◆ **TASK TO CARRY OUT**: Down to the last line, reproduce the records exactly.

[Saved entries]
◇ ◇ ◇ ◇ ◇

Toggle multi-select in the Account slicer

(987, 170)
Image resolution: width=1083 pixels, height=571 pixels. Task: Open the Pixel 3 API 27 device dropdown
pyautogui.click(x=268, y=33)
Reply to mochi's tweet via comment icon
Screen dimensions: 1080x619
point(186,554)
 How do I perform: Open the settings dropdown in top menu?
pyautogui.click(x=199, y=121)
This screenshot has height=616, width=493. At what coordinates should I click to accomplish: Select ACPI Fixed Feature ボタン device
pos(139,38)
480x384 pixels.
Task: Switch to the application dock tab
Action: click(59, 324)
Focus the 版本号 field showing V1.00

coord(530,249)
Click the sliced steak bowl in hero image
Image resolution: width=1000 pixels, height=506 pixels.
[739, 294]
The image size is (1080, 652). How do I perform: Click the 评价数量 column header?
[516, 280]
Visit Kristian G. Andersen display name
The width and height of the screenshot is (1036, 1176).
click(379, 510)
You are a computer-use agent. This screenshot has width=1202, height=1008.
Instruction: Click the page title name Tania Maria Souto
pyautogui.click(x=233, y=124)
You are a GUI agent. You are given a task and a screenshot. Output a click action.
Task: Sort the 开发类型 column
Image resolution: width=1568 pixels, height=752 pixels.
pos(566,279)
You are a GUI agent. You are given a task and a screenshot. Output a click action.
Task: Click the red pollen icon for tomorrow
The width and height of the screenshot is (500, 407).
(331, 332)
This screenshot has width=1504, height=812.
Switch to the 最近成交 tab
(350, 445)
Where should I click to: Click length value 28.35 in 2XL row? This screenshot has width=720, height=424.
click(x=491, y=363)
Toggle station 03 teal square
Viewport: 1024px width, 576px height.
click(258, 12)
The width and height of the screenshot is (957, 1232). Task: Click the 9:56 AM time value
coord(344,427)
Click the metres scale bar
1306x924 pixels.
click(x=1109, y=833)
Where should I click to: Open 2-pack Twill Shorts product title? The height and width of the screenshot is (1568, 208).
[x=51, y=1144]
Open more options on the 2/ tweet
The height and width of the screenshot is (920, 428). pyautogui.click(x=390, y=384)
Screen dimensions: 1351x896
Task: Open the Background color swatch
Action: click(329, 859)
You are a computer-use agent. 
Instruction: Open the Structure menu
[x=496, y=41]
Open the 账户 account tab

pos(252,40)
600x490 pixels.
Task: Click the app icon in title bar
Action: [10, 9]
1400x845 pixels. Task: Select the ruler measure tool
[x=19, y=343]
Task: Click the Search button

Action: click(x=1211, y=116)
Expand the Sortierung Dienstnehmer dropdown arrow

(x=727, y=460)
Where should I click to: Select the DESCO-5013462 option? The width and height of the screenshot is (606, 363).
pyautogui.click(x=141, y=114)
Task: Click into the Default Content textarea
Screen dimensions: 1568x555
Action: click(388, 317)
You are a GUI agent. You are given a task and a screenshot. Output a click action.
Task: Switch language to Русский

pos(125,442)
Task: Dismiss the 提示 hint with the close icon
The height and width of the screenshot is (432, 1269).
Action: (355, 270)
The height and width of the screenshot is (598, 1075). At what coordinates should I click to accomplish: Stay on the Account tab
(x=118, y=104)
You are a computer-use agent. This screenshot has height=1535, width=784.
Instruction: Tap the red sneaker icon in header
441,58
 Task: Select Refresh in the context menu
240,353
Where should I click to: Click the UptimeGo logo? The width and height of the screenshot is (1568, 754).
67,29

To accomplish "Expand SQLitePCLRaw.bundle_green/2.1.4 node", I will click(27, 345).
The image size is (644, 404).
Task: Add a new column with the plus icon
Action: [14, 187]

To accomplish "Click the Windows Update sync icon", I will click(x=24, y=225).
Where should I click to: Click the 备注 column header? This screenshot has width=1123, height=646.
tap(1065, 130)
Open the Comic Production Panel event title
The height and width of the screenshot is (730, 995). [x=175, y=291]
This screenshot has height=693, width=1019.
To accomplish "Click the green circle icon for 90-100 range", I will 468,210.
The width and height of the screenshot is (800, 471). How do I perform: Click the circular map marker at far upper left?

◇ ◇ ◇ ◇ ◇

◆ **ANSWER SECTION**:
Toggle multi-select in the Account slicer

(987, 170)
Image resolution: width=1083 pixels, height=571 pixels. Task: Open the Pixel 3 API 27 device dropdown
pyautogui.click(x=268, y=33)
Reply to mochi's tweet via comment icon
Screen dimensions: 1080x619
point(186,554)
 How do I perform: Open the settings dropdown in top menu?
pyautogui.click(x=199, y=121)
This screenshot has height=616, width=493. At what coordinates should I click to accomplish: Select ACPI Fixed Feature ボタン device
pos(139,38)
480x384 pixels.
Task: Switch to the application dock tab
Action: click(59, 324)
Focus the 版本号 field showing V1.00

coord(530,249)
Click the sliced steak bowl in hero image
Image resolution: width=1000 pixels, height=506 pixels.
[739, 294]
The image size is (1080, 652). How do I perform: Click the 评价数量 column header?
[516, 280]
Visit Kristian G. Andersen display name
The width and height of the screenshot is (1036, 1176).
click(379, 510)
You are a computer-use agent. This screenshot has width=1202, height=1008.
Instruction: Click the page title name Tania Maria Souto
pyautogui.click(x=233, y=124)
You are a GUI agent. You are given a task and a screenshot. Output a click action.
Task: Sort the 开发类型 column
Image resolution: width=1568 pixels, height=752 pixels.
pos(566,279)
You are a GUI agent. You are given a task and a screenshot. Output a click action.
Task: Click the red pollen icon for tomorrow
The width and height of the screenshot is (500, 407).
(331, 332)
This screenshot has width=1504, height=812.
Switch to the 最近成交 tab
(350, 445)
Where should I click to: Click length value 28.35 in 2XL row? This screenshot has width=720, height=424.
click(x=491, y=363)
Toggle station 03 teal square
Viewport: 1024px width, 576px height.
click(258, 12)
The width and height of the screenshot is (957, 1232). Task: Click the 9:56 AM time value
coord(344,427)
Click the metres scale bar
1306x924 pixels.
click(x=1109, y=833)
Where should I click to: Open 2-pack Twill Shorts product title? The height and width of the screenshot is (1568, 208).
[x=51, y=1144]
Open more options on the 2/ tweet
The height and width of the screenshot is (920, 428). pyautogui.click(x=390, y=384)
Screen dimensions: 1351x896
Task: Open the Background color swatch
Action: click(329, 859)
You are a computer-use agent. 
Instruction: Open the Structure menu
[x=496, y=41]
Open the 账户 account tab

pos(252,40)
600x490 pixels.
Task: Click the app icon in title bar
Action: [10, 9]
1400x845 pixels. Task: Select the ruler measure tool
[x=19, y=343]
Task: Click the Search button

Action: click(x=1211, y=116)
Expand the Sortierung Dienstnehmer dropdown arrow

(x=727, y=460)
Where should I click to: Select the DESCO-5013462 option? The width and height of the screenshot is (606, 363).
pyautogui.click(x=141, y=114)
Task: Click into the Default Content textarea
Screen dimensions: 1568x555
Action: click(388, 317)
You are a GUI agent. You are given a task and a screenshot. Output a click action.
Task: Switch language to Русский

pos(125,442)
Task: Dismiss the 提示 hint with the close icon
The height and width of the screenshot is (432, 1269).
Action: (355, 270)
The height and width of the screenshot is (598, 1075). At what coordinates should I click to accomplish: Stay on the Account tab
(x=118, y=104)
You are a computer-use agent. This screenshot has height=1535, width=784.
Instruction: Tap the red sneaker icon in header
441,58
 Task: Select Refresh in the context menu
240,353
Where should I click to: Click the UptimeGo logo? The width and height of the screenshot is (1568, 754).
67,29

To accomplish "Expand SQLitePCLRaw.bundle_green/2.1.4 node", I will click(27, 345).
The image size is (644, 404).
Task: Add a new column with the plus icon
Action: [14, 187]

To accomplish "Click the Windows Update sync icon", I will click(x=24, y=225).
Where should I click to: Click the 备注 column header? This screenshot has width=1123, height=646.
tap(1065, 130)
Open the Comic Production Panel event title
The height and width of the screenshot is (730, 995). [x=175, y=291]
This screenshot has height=693, width=1019.
To accomplish "Click the green circle icon for 90-100 range", I will 468,210.
The width and height of the screenshot is (800, 471). How do I perform: Click the circular map marker at far upper left?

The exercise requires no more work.